Himachal apple growers look for low chilling plants to combat climate change

Shimla: In the face of changing climatic patterns in north western Himalayas, apple orchard owners of Himachal Pradesh are on the lookout for low chilling variety plants so as to combat the general warming of the climate in the fruit producing belts.

Orchard owners participating at the CII organized ‘Apple Fest’ conference-cum-exhibition at Agrotech 2010, Chandigarh, held from 3rd to 6th December, in an interaction with delegates from Italy and New Zealand exchanged views about climate change related plant survival and productivity issues.

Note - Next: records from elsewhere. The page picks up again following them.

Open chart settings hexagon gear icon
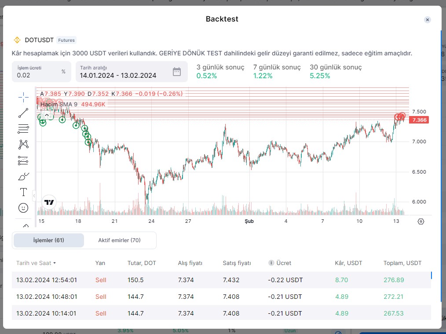Image resolution: width=446 pixels, height=334 pixels. point(420,221)
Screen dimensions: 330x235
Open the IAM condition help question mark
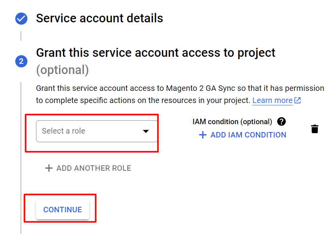(281, 122)
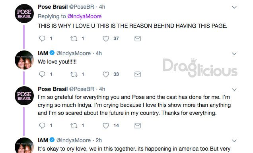
Task: Open the Pose Brasil avatar on the first tweet
Action: pyautogui.click(x=24, y=14)
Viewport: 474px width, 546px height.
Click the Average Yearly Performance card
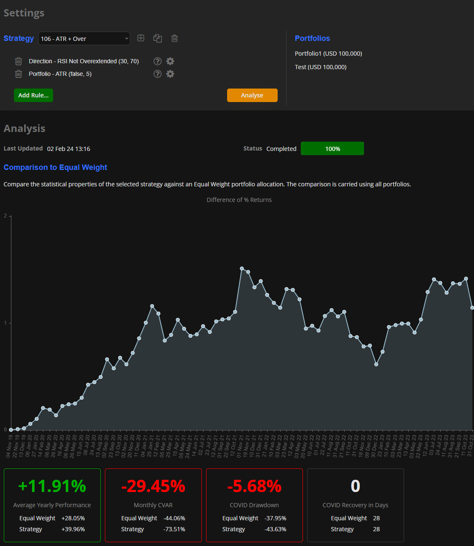coord(52,505)
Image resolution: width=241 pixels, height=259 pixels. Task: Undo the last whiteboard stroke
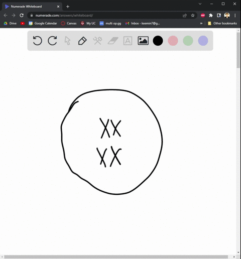pyautogui.click(x=37, y=41)
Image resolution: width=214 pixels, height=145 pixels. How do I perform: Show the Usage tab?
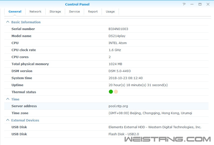click(110, 12)
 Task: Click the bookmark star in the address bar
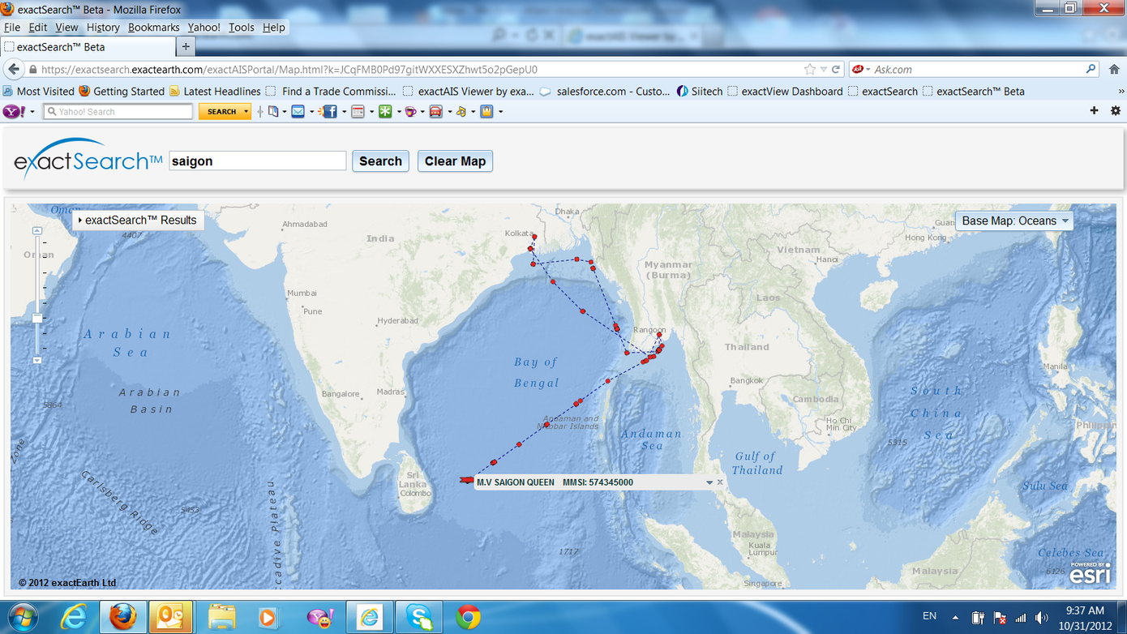pos(809,70)
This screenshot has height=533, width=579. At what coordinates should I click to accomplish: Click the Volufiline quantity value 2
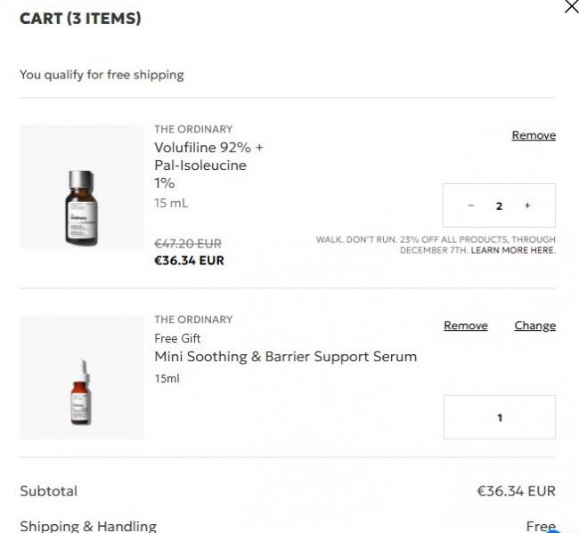[499, 206]
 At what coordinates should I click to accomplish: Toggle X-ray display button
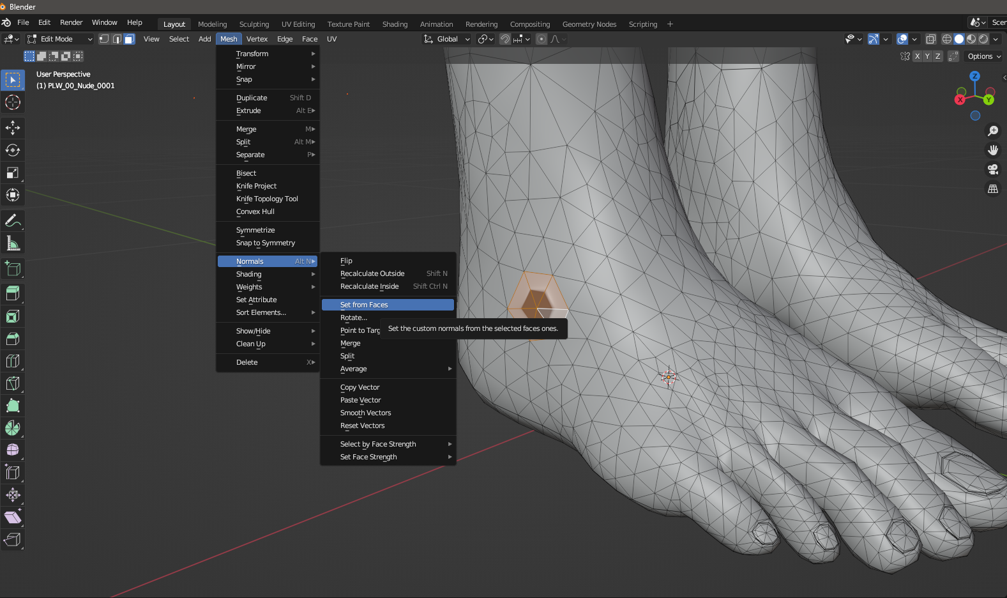point(931,39)
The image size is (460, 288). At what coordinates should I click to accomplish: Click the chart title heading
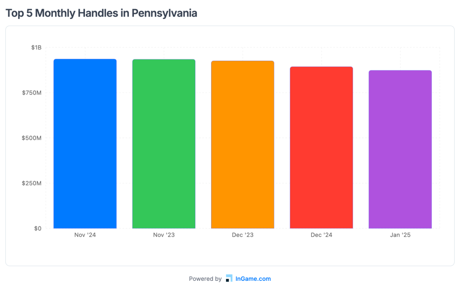coord(102,13)

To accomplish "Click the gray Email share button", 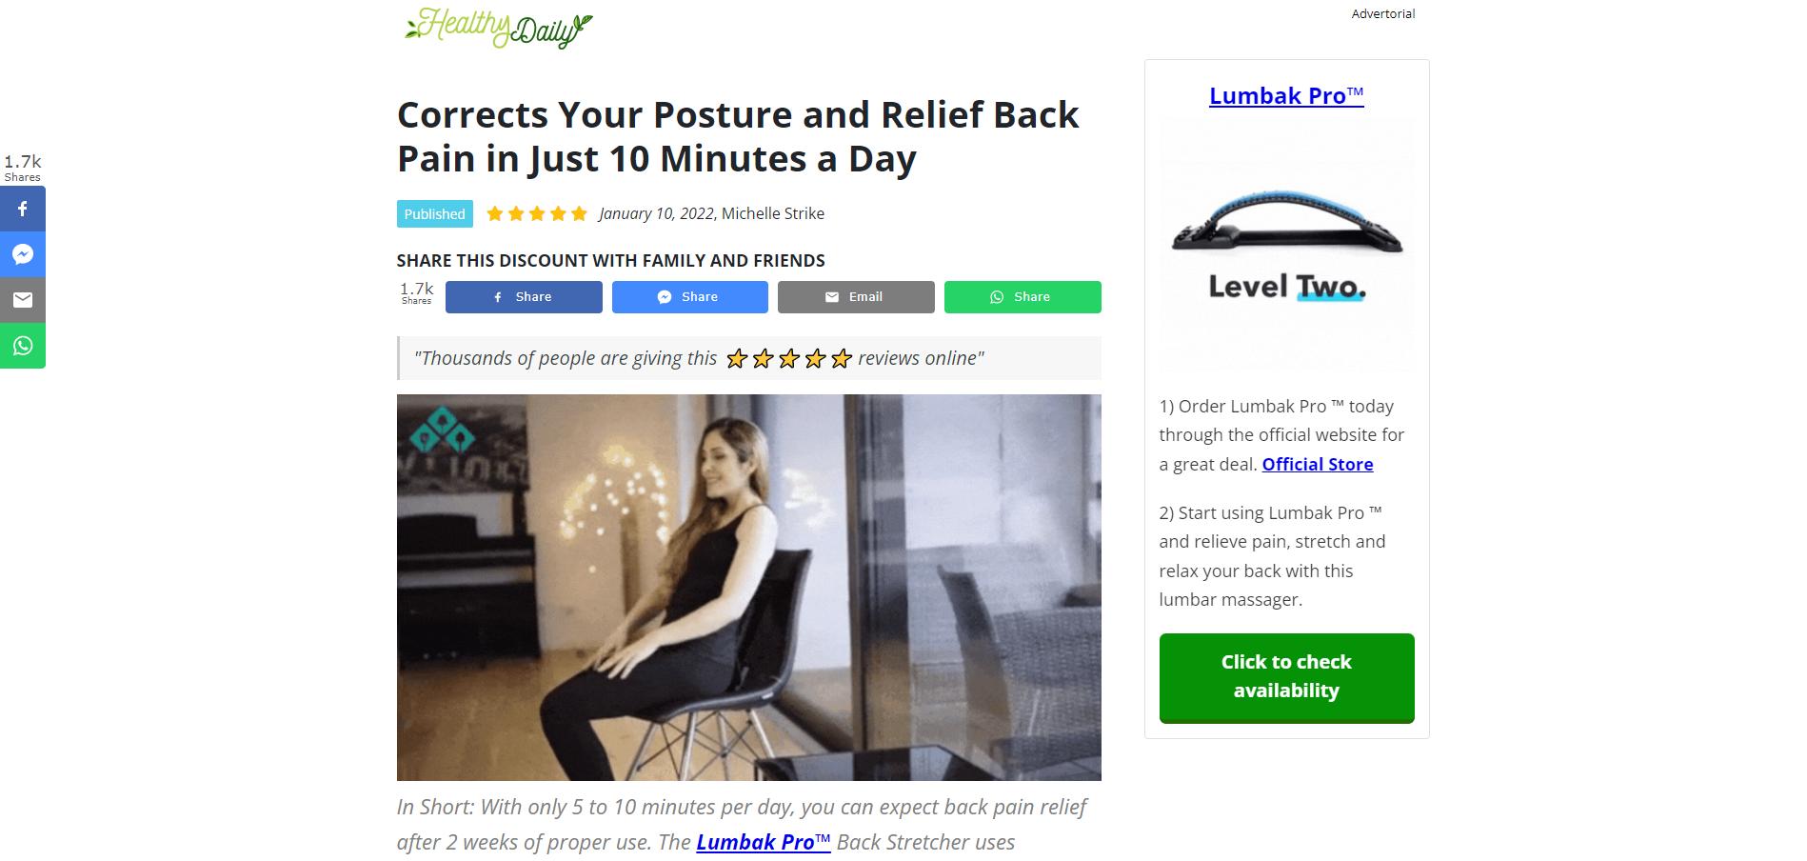I will pos(856,297).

Topics deliberated upon concerned identification and procurement of low chilling variety of apple plants so as to sustain climate change and global warming, formation of apple clusters, finding apple production linkages with tourism, technology up gradation, developing cool chains, setting up food processing industry, improving post-harvest management infrastructure and having in place a more efficient marketing system, said CII spokesperson Neeta Chauhan.

Delegate from New Zealand, Gary Jones from Pipfruit – New Zealand said that there were opportunities for the two countries to collaborate in the field of horticulture.

“Experiences gained in various processes of production and marketing could be shared to overcome various constraints as well as combat climate change,” said Jones at the Production Technology session on the Conference on Apple and Stone Fruits held on 5th December. Jones offered to host an Indian delegation of apple growers in New Zealand.

Speaking at the conference Rajeev Chauhan, Chairman, Himalyan Apple Growers Society said that it was important for orchard owners to keep abreast with the changes in growing techniques and employing suitable technology for growing fruit crops.

Prakash Thakur, director Agriculture & Processed Foods Products Export Development Authority (APEDA), let the delegates know about the initiatives being taken to upgrade the existing packaging and cold store infrastructure of HPMC.

Jitinder Sirkeck, an orchard owner from Kotgarh raised the problems of older orchards turning senile leading to diminishing returns from many older generation apple plantations.

Yoginder Diwan, CII HP State Council member and MD of Himalayan Vegefruit Ltd., stressed upon the a need for standardization of fruit grading so at to fetch better market returns.

KK Jindal, a consultant with Jain Irrigation Systems Ltd, mentioned that lack of certified quality planting material, inadequate pollination, aging orchards, weather induced diseases and slow varietal shifts were affecting the growth of the apple industry.

Emphasizing upon collaboration with farm universities, industry and government, he expressed the need for rejuvenating senile orchards was required.

K Kumar, heading Fruit Science research at Dr YS Parmar University of Horticulture & Forestry, Nauni gave a detailed presentation about the newer varieties that were becoming globally popular. Speaking about China, which was the world’s leading apple producing country, he said that 80 percent of popular Fugi variety was being grown in China.

GS Pandey, Additional Secretaryf Horticulture, Uttarakhand, asked for forming a special group of scientists, policy makers and industrialists to find solutions being faced in development of horticulture in various states. He pointed out that there was need to give attention to water management related to various plant varieties.

Prominent orchard owners who were present at the conference included Balwant Justa, Balbir Chajjata and Ajay Sautha from Jubbal, Ravinder Chauhan, Surinder Jhina, Liaq Ram Punta, Laxman and Pratap Chauhan from Kotkhai and Deepak Mehta from Kotgarh.